Decision Date05 June 1919
Citation107 A. 33
PartiesSTATE v. RUNYON.
CourtNew Jersey Supreme Court

Error to Court of Quarter Sessions, Union County.

Charles B. Runyon was convicted of assault and battery, and he brings error. Affirmed.

Argued February term, 1919, before GUMMERE, C. J., and SWAYZE and TRENOHARD, JJ.

William R. Wilson, of Elizabeth, for plaintiff in error.

Walter L. Hetfield, Jr., Prosecutor of the Pleas, of Plainfield, for the State.

GUMMERE, C. J. The plaintiff in error was convicted of an atrocious assault and battery committed on one Robert Alpaugh, the night ticket agent of the Central Railroad Company of New Jersey, at its office in Westfield.

The first ground of reversal urged before us is that there was not sufficient evidence to justify this conviction.
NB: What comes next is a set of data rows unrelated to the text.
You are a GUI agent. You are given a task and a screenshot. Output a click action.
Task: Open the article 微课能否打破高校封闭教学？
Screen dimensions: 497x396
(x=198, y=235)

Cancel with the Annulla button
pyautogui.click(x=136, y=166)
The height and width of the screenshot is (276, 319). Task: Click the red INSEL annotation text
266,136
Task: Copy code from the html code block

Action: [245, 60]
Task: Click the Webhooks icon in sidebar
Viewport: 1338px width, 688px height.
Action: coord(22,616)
It has been repeatedly held by this court that it will not consider a ground of reversal which challenges the sufficiency of the testimony. It is only where the contention is that there is no evidence whatever to support the verdict that the court will examine the testimony, and then only for the purpose of ascertaining whether such contention is well founded.

Next it is argued that there was error in the refusal of the court to charge a request submitted by the defendant bearing on the question of reasonable doubt. This contention is without merit. The court did not refuse to charge the request, but, on the contrary, after reading it to the jury, stated that it was a mere repetition of what had already been charged. The accuracy of this judicial statement was not challenged by the plaintiff in error, and our examination of the instruction to the jury satisfies us that it was accurate.

The next contention is that the court erred in the following portion of its instruction to the jury:

"The jury may consider, among other things, in ascertaining the truth, the demeanor of a witness, his manner of testifying, his appearance, mental capacity, power of observation, closeness of attention, the probability of his statements, and their inconsistencies and contradictions, and all other things that may be inferred from experience, or which the jury may deem proper under the circumstances."

The objection is directed at the last clause of this instruction. Its meaning, as it seems to us, is that the jury had a right to use their own experience in the consideration of the credit to be given to the testimony of a witness; that they might consider, not only the matters specifically mentioned, but other...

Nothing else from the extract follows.